A faithful copy of the data is what is wanted, minus any pictures.

ENTRIES SHOWN: Begin

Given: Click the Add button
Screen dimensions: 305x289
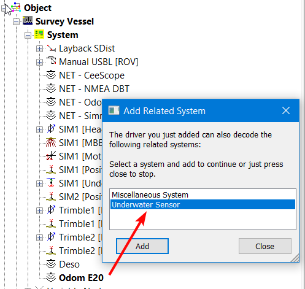Looking at the screenshot, I should 142,246.
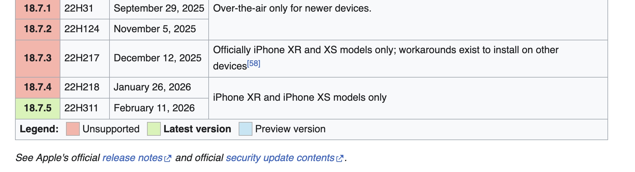Open footnote reference 58
Viewport: 635px width, 172px height.
tap(254, 64)
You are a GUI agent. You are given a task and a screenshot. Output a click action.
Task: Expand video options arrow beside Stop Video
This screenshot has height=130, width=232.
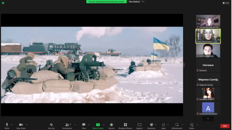tap(27, 125)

ENTRIES SHOWN: End

- [WRITTEN RESPONSE]
Given: Click the Add button
Screen dimensions: 305x289
Looking at the screenshot, I should 142,246.
Open footnote reference 58
Viewport: 635px width, 172px height.
tap(254, 64)
You are a GUI agent. You are given a task and a screenshot. Output a click action.
Task: Expand video options arrow beside Stop Video
This screenshot has height=130, width=232.
tap(27, 125)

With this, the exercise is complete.